Time-Frequency Analysis of Event-Related Brain Recordings: Connecting Power of Evoked Potential and Inter-Trial Coherence.

Objective: In neuroscience, time-frequency analysis has been used to get insight into brain rhythms from brain recordings. In event-related protocols, one applies it to investigate how the brain responds to a stimulation repeated over many trials. In this framework, three measures have been considered: the amplitude of the transform for each single trial averaged across trials, avgAMP; inter-trial phase coherence, ITC; and the power of the evoked potential transform, POWavg. These three measures are sensitive to different aspects of event-related responses, ITC and POWavg sharing a common sensitivity to phase resetting phenomena.

Methods: In the present manuscript, we further investigated the connection between ITC and POWavg using theoretical calculations, a simulation study and analysis of experimental data.
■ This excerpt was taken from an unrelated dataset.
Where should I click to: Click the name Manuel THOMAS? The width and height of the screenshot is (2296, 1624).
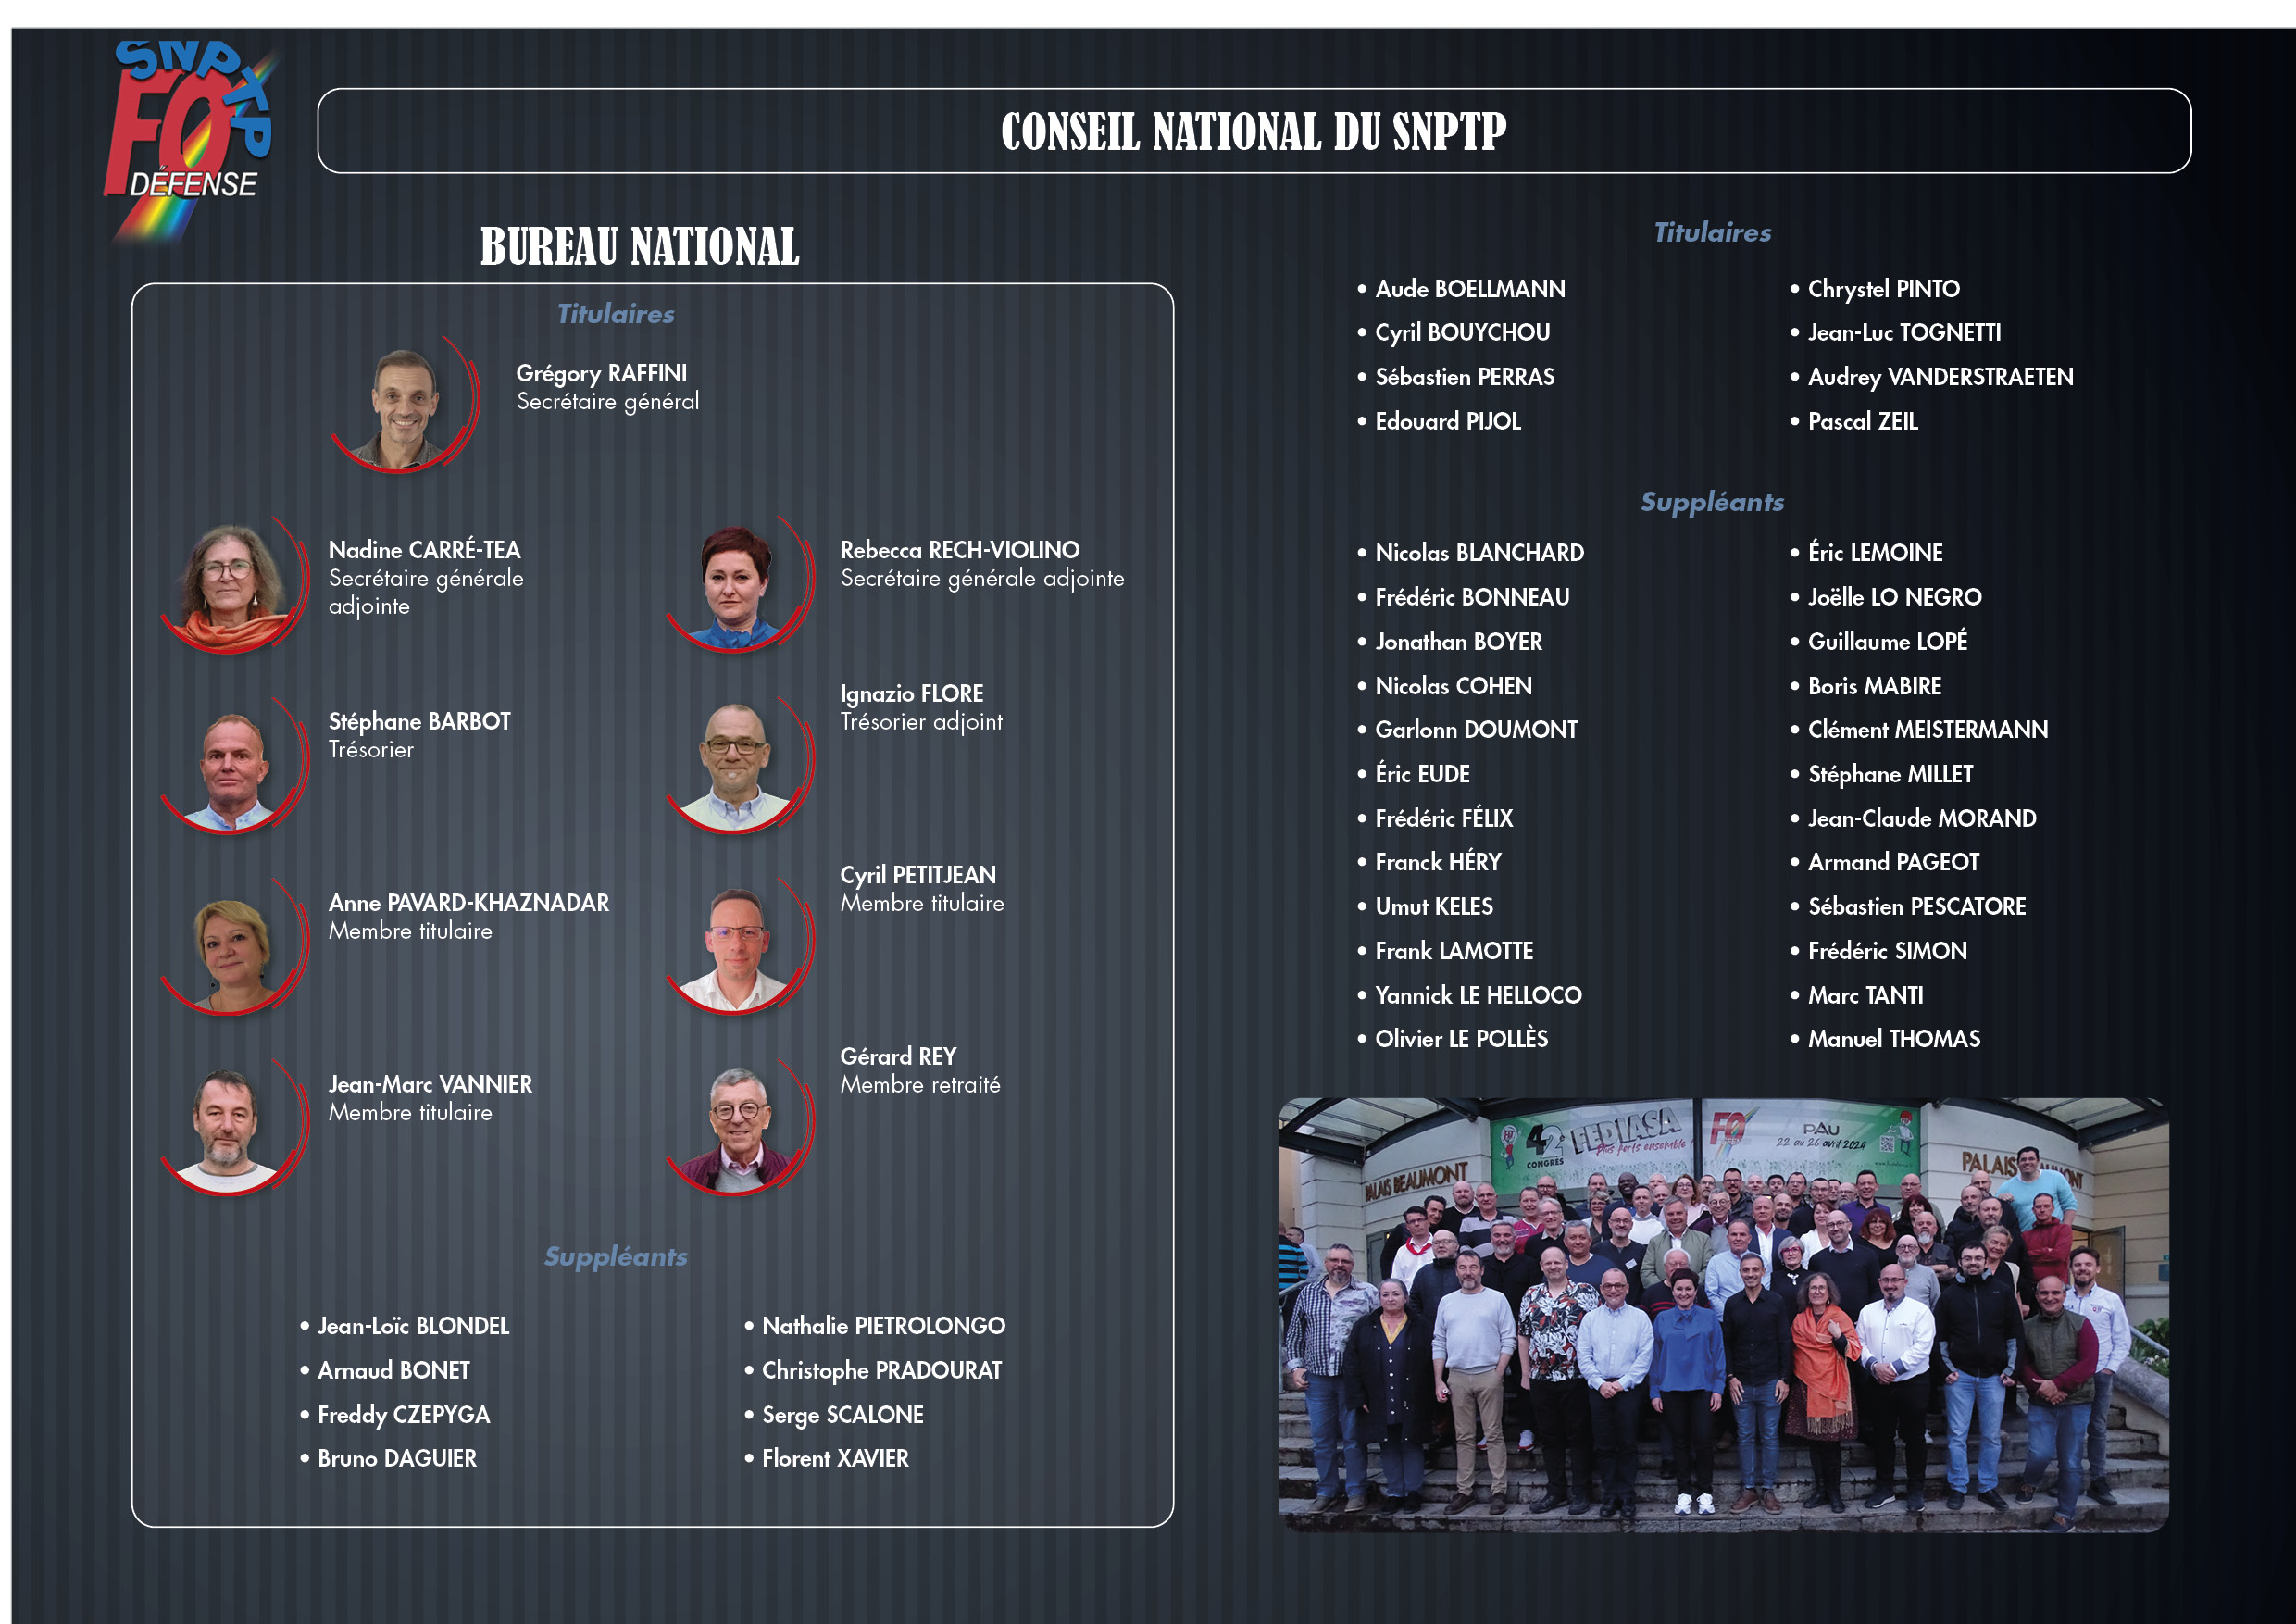coord(1893,1039)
Results: We derived exact expressions for the relationship between POWavg and ITC in the particular case of the S-transform of an oscillatory signal. In the more general case, we showed that POWavg and ITC are connected through a relationship that roughly reads POWavg ≈ avgAMP × ITC. This result was confirmed on simulations. We finally compared the theoretical prediction with results from real data.

Conclusion: We showed that POWavg and ITC are related through an approximate, simple relationship that also involves avgAMP.

Significance: The presented relationship between POWavg, ITC, and avgAMP confirms previous empirical evidence and provides a novel perspective to investigate evoked brain rhythms. It may provide a significant refinement to the neuroscientific toolbox for studying evoked oscillations.